## Exercise objective
In the material below, identify each line bearing the word "icon". Reproduce those lines.

## Data for processing
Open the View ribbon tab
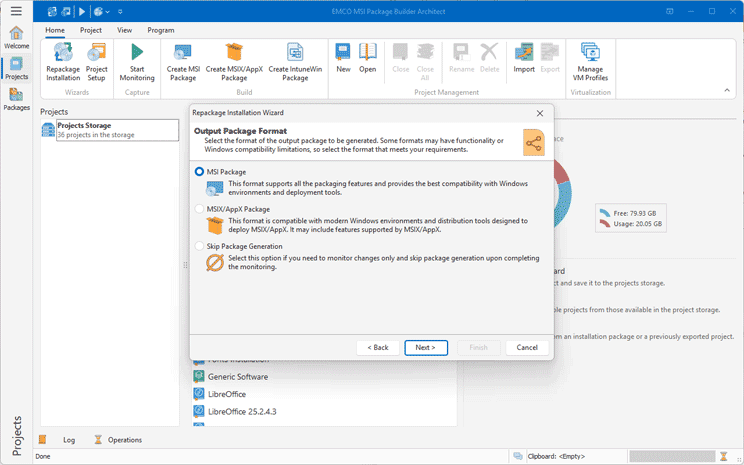Viewport: 744px width, 465px height. tap(124, 30)
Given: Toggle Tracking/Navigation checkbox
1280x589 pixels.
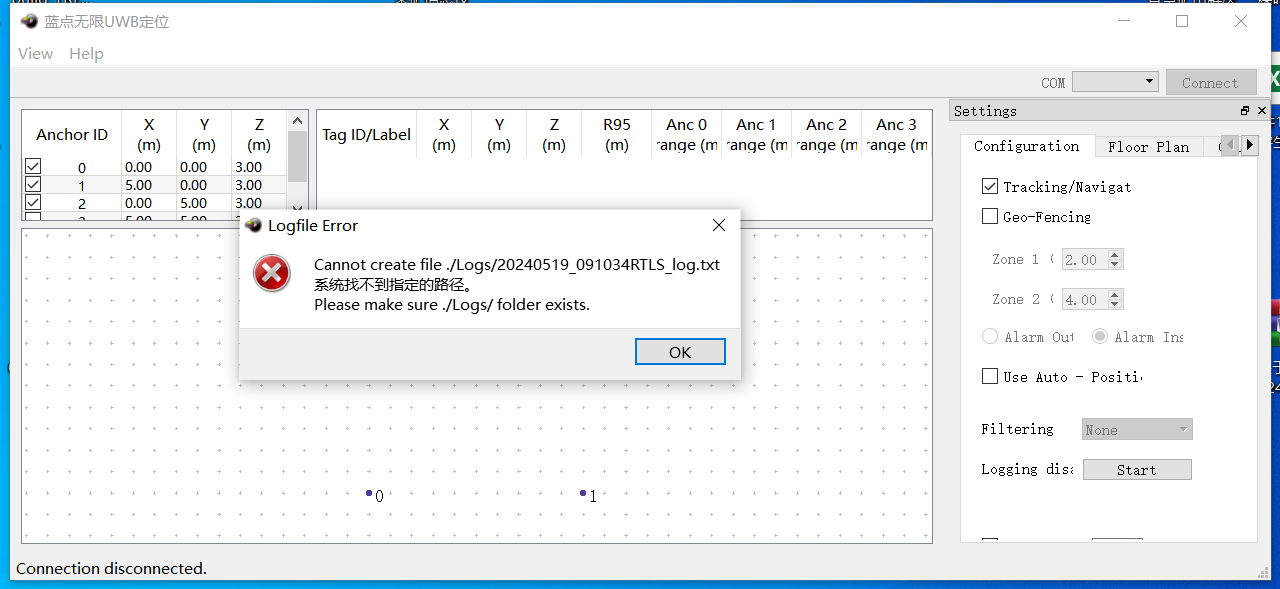Looking at the screenshot, I should [990, 186].
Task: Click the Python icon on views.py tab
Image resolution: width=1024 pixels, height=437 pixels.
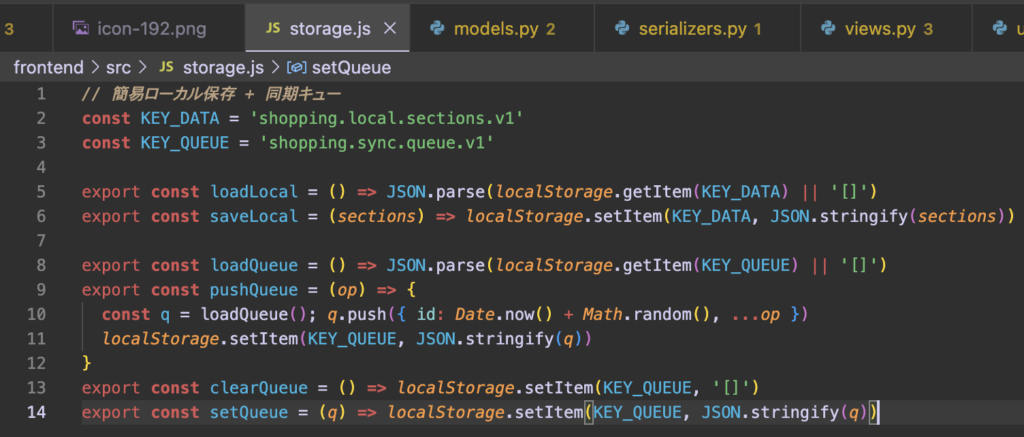Action: tap(828, 29)
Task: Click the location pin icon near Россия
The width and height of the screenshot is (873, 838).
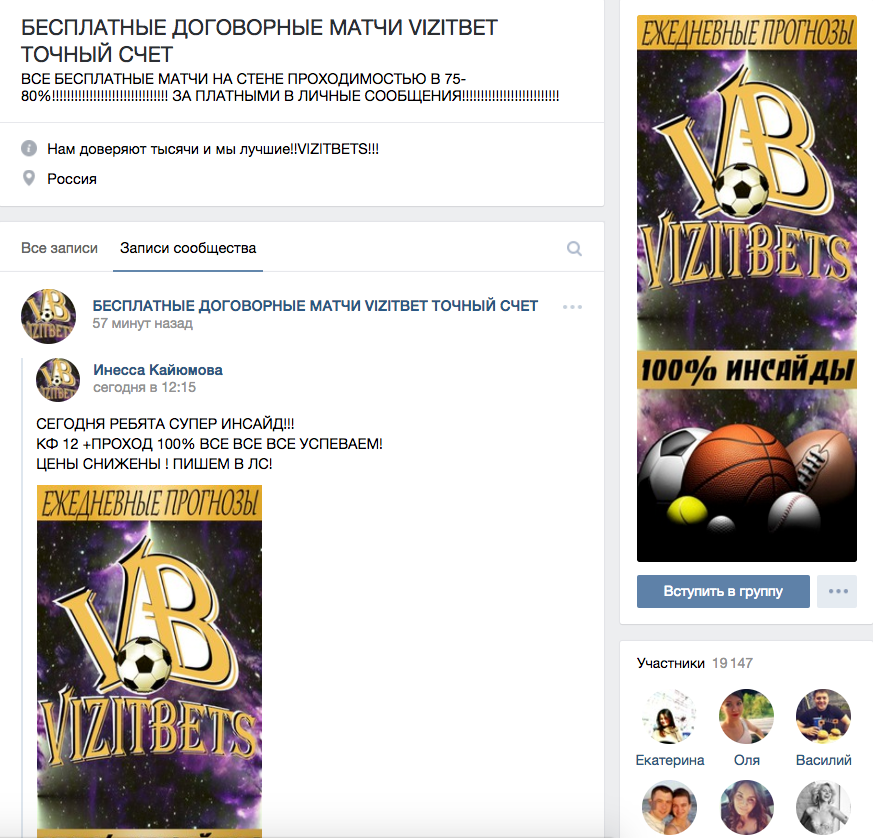Action: (x=29, y=178)
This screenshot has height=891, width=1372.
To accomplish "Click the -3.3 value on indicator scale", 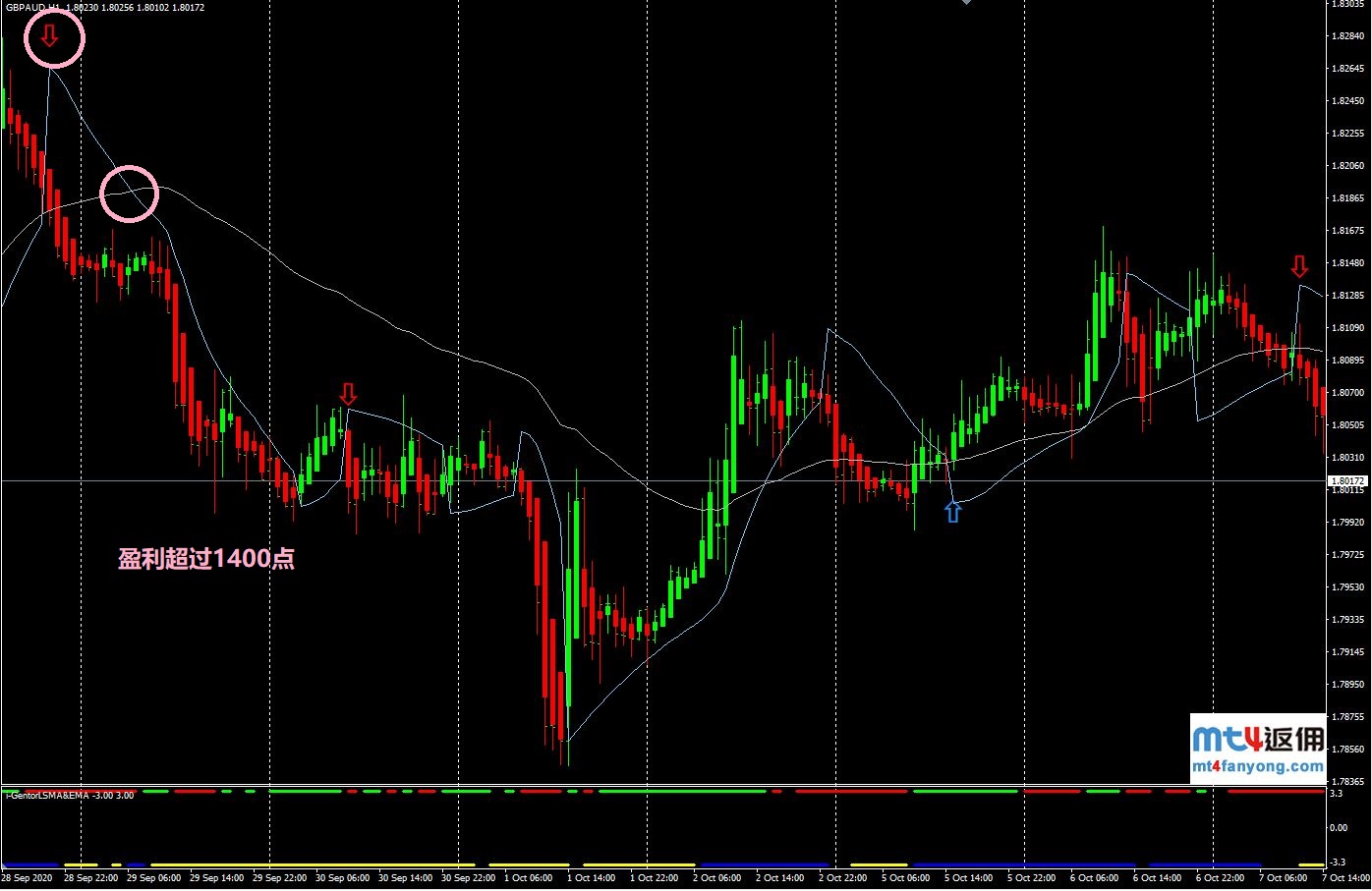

## Result for this exercise
Task: Click the Python icon on views.py tab
Task: Click the location pin icon near Россия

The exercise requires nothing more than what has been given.